[SOURCE PASSAGE]
Mountains hold climate change surprise, scientists find
Mountains are shaped differently than scientists thought they were, and that could be good news for mountain-dwelling species adapting to climate change.
Global warming is expected to leave many plants and animals living on the world's mountains with nowhere to go but up – increasing their risk of extinction as they chase climatological comfort zones through landscapes that relentlessly shrink as they approach a summit.
At least that's the concept that has held sway for the past 30 years. But this simple picture is wrong for many of the world's major mountain ranges, a new study finds.
Instead, in many cases these migrants may wind up reaching altitudes where the landscape is relatively flat and extensive, giving them more room to spread out than they had at their original locations and perhaps enhancing their chances of surviving.
Until now, many ecologists had held that "species that shift up are always going to be losers," says Morgan Tingley, an ecologist at the University of Connecticut in Storrs. "It turns out that some of those species – depending on where they are – may actually win out for a bit."
The insight comes from five years of field work in the Himalayas and a close analysis of topographic maps for some 182 mountain ranges, explains Paul Elsen, a PhD student at Princeton University in New Jersey and the lead author of the study, published today in the journal Nature Climate Change.
New maps he and Dr. Tingley have generated could help refine efforts to conserve mountain species in the face of climate change, the two suggest.

[DATASET EXCERPT]
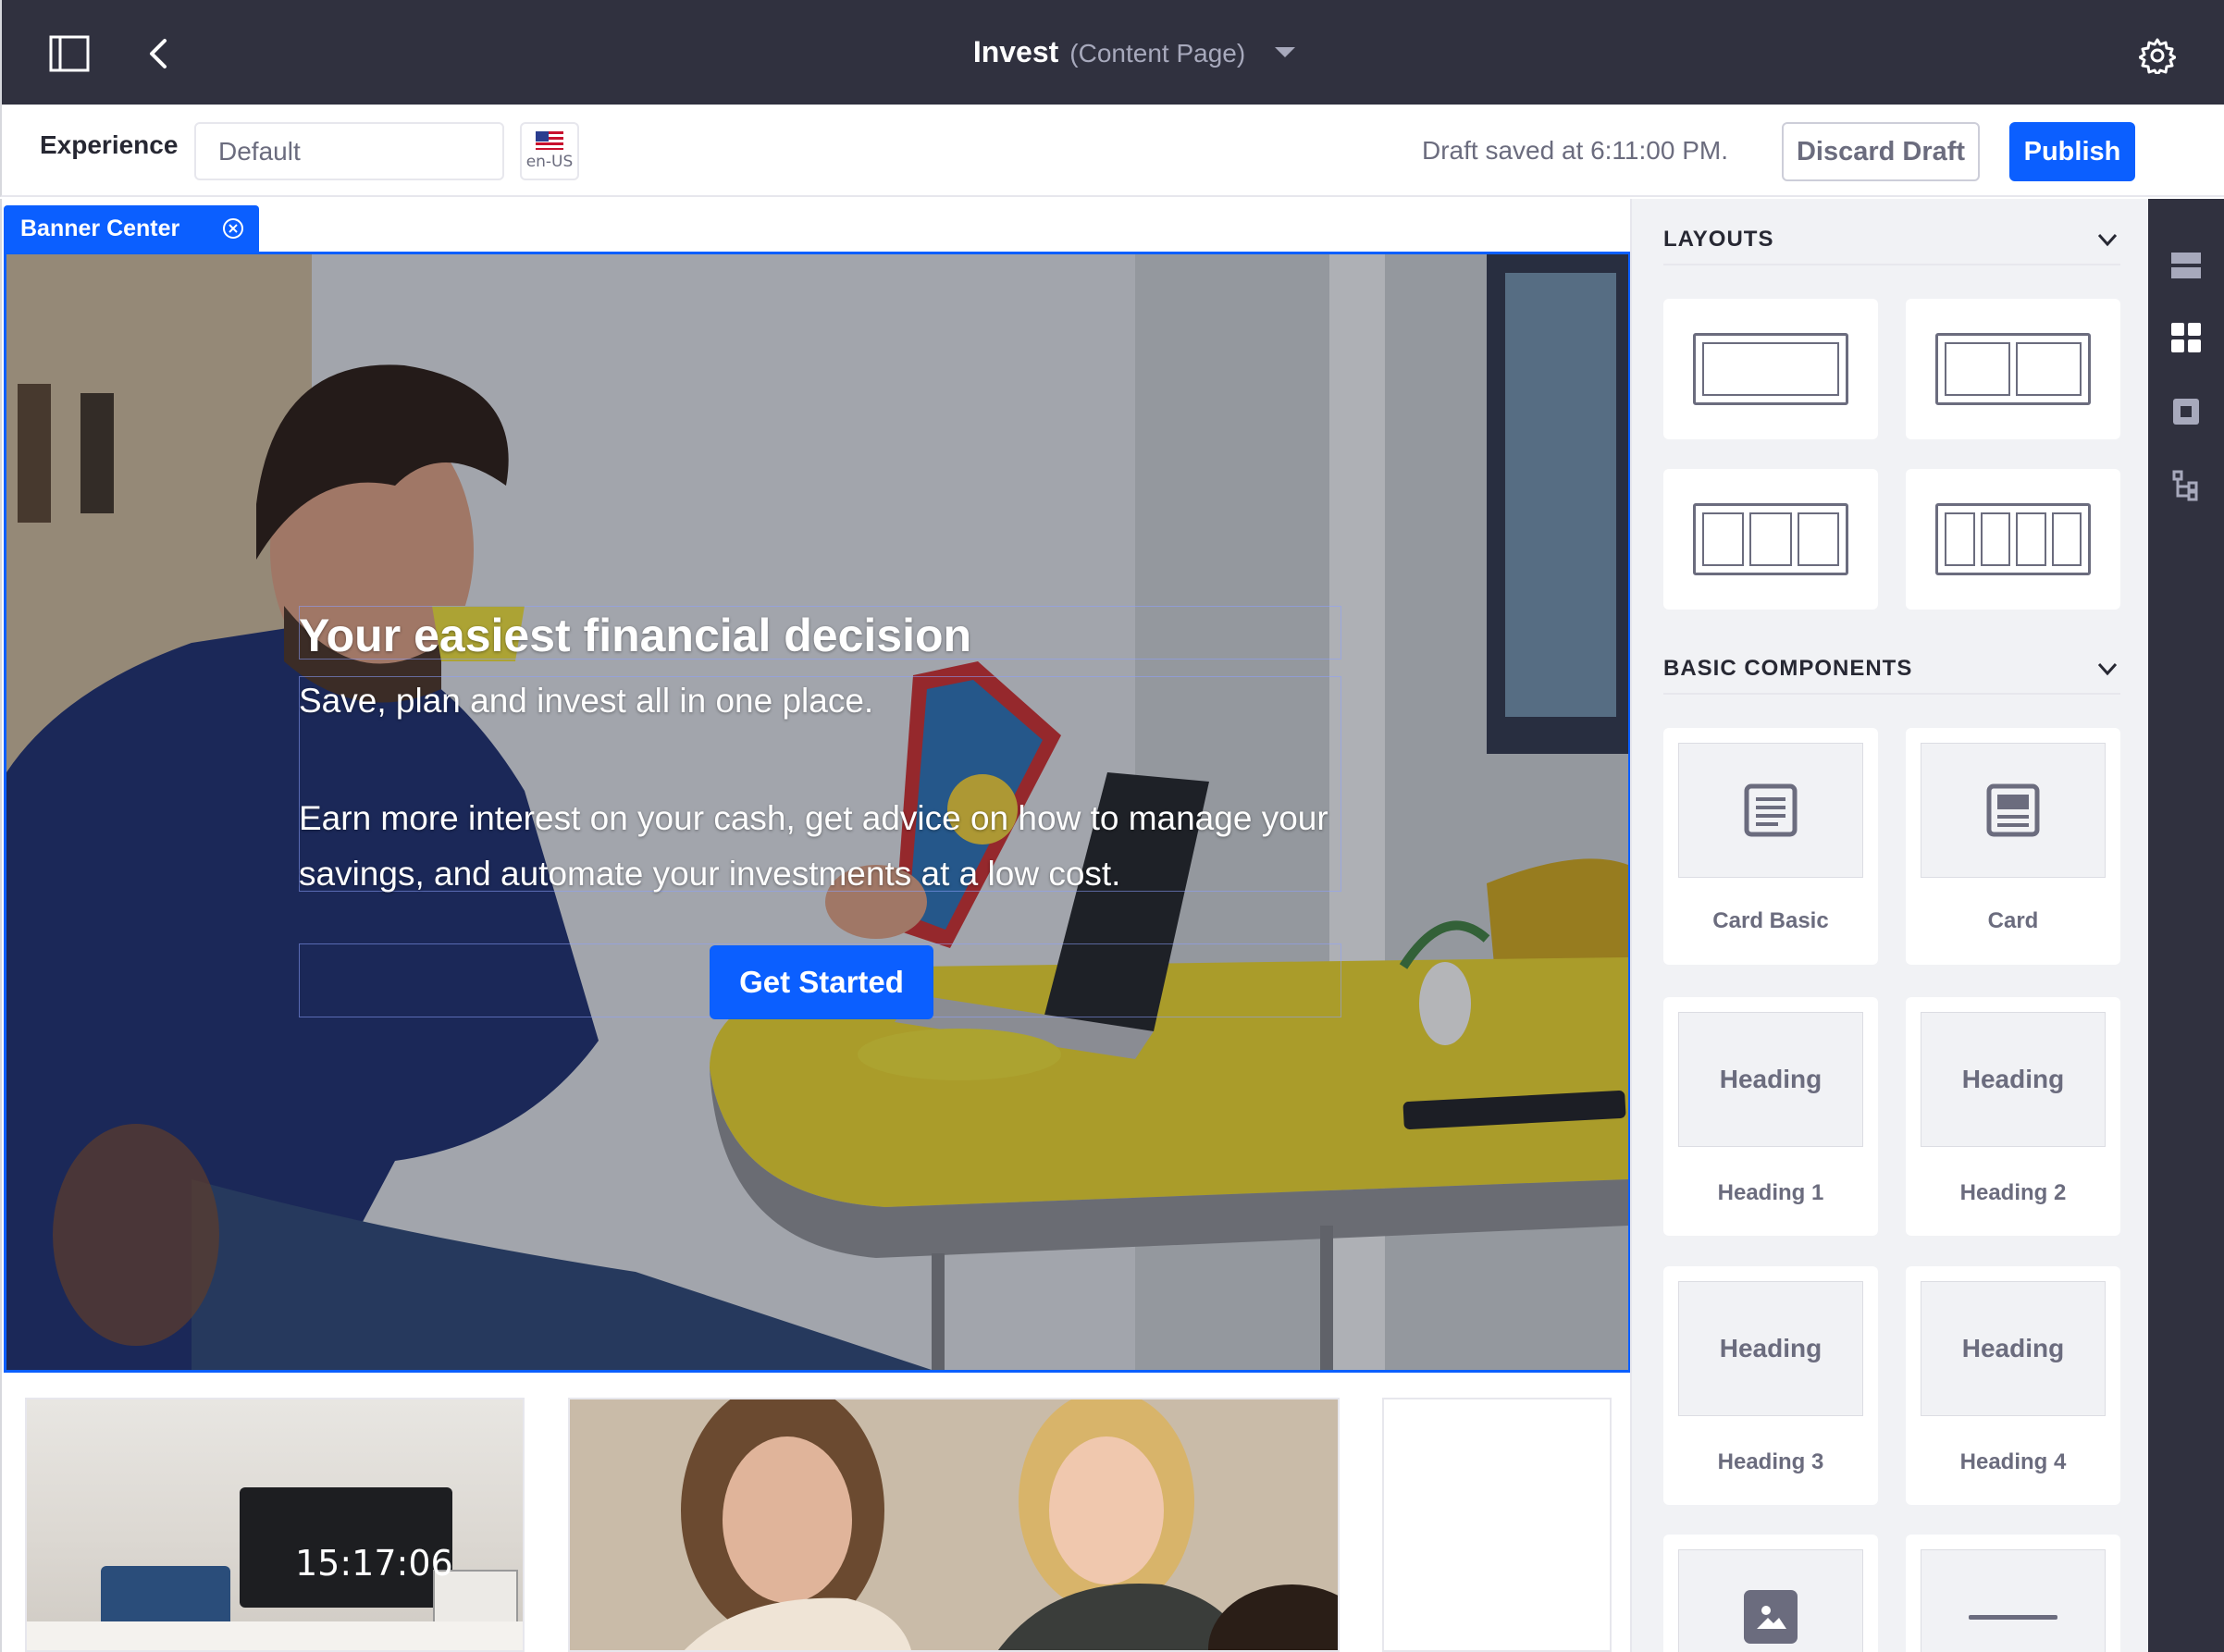 Image resolution: width=2224 pixels, height=1652 pixels. I want to click on publish-button: Publish, so click(2072, 152).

[TASK REQUIREMENTS]
(A) Say whether each statement below agrees with the mountains article. Answer yes or no for each, and quote the deciding words of the article exactly. (i) The idea that species moving uphill face steadily shrinking landscapes has prevailed for about 30 years. (ii) The study examined topographic maps for some 182 mountain ranges. (iii) Paul Elsen is an ecologist at the University of Connecticut.
(B) Rewrite the paragraph of the mountains article that begins "Global warming is expected" in one shorter sentence, keeping its main facts.
(C) Proceed with the mountains article, starting right after its last paragraph.

[EXERCISE RESPONSES]
(A)
(i) Yes: "At least that's the concept that has held sway for the past 30 years."
(ii) Yes: "a close analysis of topographic maps for some 182 mountain ranges"
(iii) No: "Paul Elsen, a PhD student at Princeton University in New Jersey"

(B) Global warming is expected to push many mountain plants and animals uphill, raising their extinction risk as they follow suitable climates into landscapes that keep shrinking toward the summit.

(C)
The researchers note that, by itself, more living space is insufficient to improve the survival prospects for these migrants. But they argue that shrinking space can be just as detrimental to a species' survival prospects as a lack of suitable habitat in its new surroundings.
The study, which focuses on species that live below the timberline down to an elevation of about 1,000 feet, stems from field work Mr. Elsen had been conducting in the western Himalayas documenting the variety and distribution of bird species.
Mountain ranges "present a huge conservation challenge," he explains. Mountains host some of the most intricate biodiversity on Earth. Many species are unique to specific locations. Like their lowland counterparts, they also face increasing pressure from global warming and from land-use patterns such as farming or logging.
"We see this incredible diversity of birds at higher elevations, and I was wondering: What's going to happen if these species are going to shift farther upslope?" he recalls. He noticed that the higher he and his field team hiked, the closer they got to an expanse of land that extended ahead of them like a tabletop.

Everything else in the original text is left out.